### TEXT SHOWN
-- begin --

When Primavera Systems needed to upgrade some of its legacy Web applications, the project and portfolio management software maker and services company looked first at the hot AJAX tools on the market. The company would eventually choose Adobe Systems Flex, primarily due to its flexibility.
Adobes Flex technology is an application development solution for creating cross-platform RIAs (rich Internet applications) within the enterprise and across the Web, said Jeff Whatcott, senior director of product marketing for Adobes Enterprise and Developer Business Unit, in San Jose, Calif.
Flex—now known as Flex 2—enables the creation of expressive and interactive Web applications with broad reach. Enterprises can use the product to quickly build and deploy applications that improve the user experience, boost the bottom line and analyze data to allow better business decisions, Whatcott said.
That is what Primavera for Services, the services division of Primavera, was looking for, said Andrew Tahvildary, vice president of development at Primavera for Services, in Bala Cynwyd, Pa.
“Our [primary] application is a J2EE [Java 2 Platform, Enterprise Edition], Web enterprise application that provides flexible project portfolio, human resource and project management solutions that can support a wide range of projects, as well as short-duration activities,” Tahvildary said.
The Primavera solution typically is hosted by Primavera for international use rather than deployed at the customer sites.
“To enhance the products ease of use and to provide our users with a rich, powerful UI [user interface] to simplify complex user tasks, we looked at Adobe Flex 2 and a bunch of AJAX [Asynchronous Java-Script and XML]- based tools at the start of the year,” Tahvildary said.
Moreover, there are two specific areas where Primavera is seeking an improved user experience for the upcoming release of its solution, which is targeted for release in December, Tahvildary said.
“We needed to simplify a set of data-entry-intensive Web pages in a high-traffic module to provide a richer, more productive experience for our end users,” Tahvildary said.
As a result of using Adobes Flex 2, “we have been able to reduce this down to a single grid-based data entry screen that is both visually appealing and much simpler to use” than the previous system that employed multiple screens and a complex UI, Tahvildary said.
The second requirement was to add a more powerful modeling and analytics tool while giving the user the same type of experience as using a desktop tool, he said.
For example, Tahvildary said it could be similar to using Microsofts Excel on the Web “to simplify a complex, multistep process; in a single, dynamic interface with powerful, rich data visualization—many different interactive charts—and drill-down capability for deeper analysis.”
To that end, Flex 2 provides the ability to load a set of data and display it in several different ways simultaneously, Tahvildary said. “In this case, we were able to use a combination of charts and data grids to provide multidimensional views over a large set of analytical data,” he said.

-- end --

Answer these questions from the article above on Primavera's adoption of Flex:
(a) What was the main reason Primavera chose Adobe Flex?
(b) In what month is the upcoming release of Primavera's solution targeted?
(c) What did Flex 2 let Primavera reduce its data-entry-intensive pages to?

### DATA EXCERPT
-- begin --

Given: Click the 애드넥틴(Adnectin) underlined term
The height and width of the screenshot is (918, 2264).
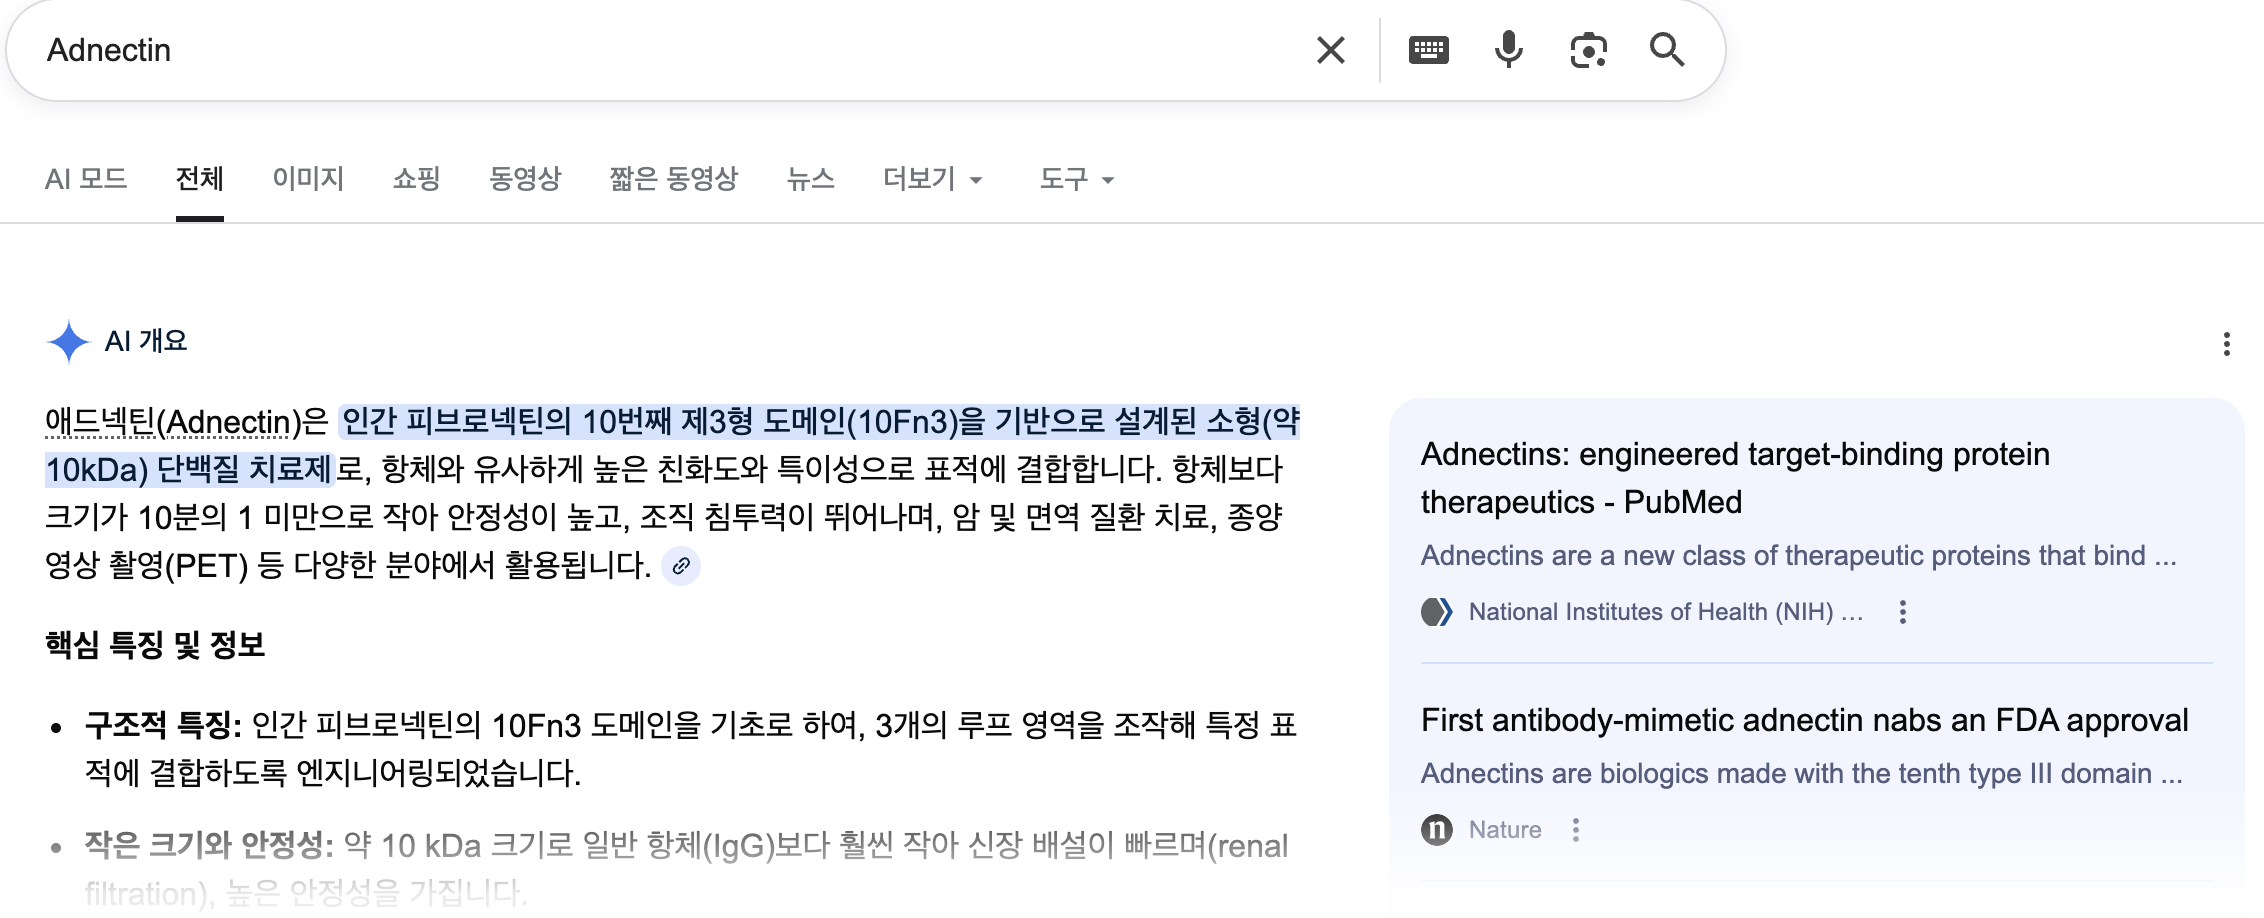Looking at the screenshot, I should point(172,422).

-- end --

### ANSWER TO THIS EXERCISE
(a) Its flexibility.
(b) December.
(c) A single grid-based data entry screen.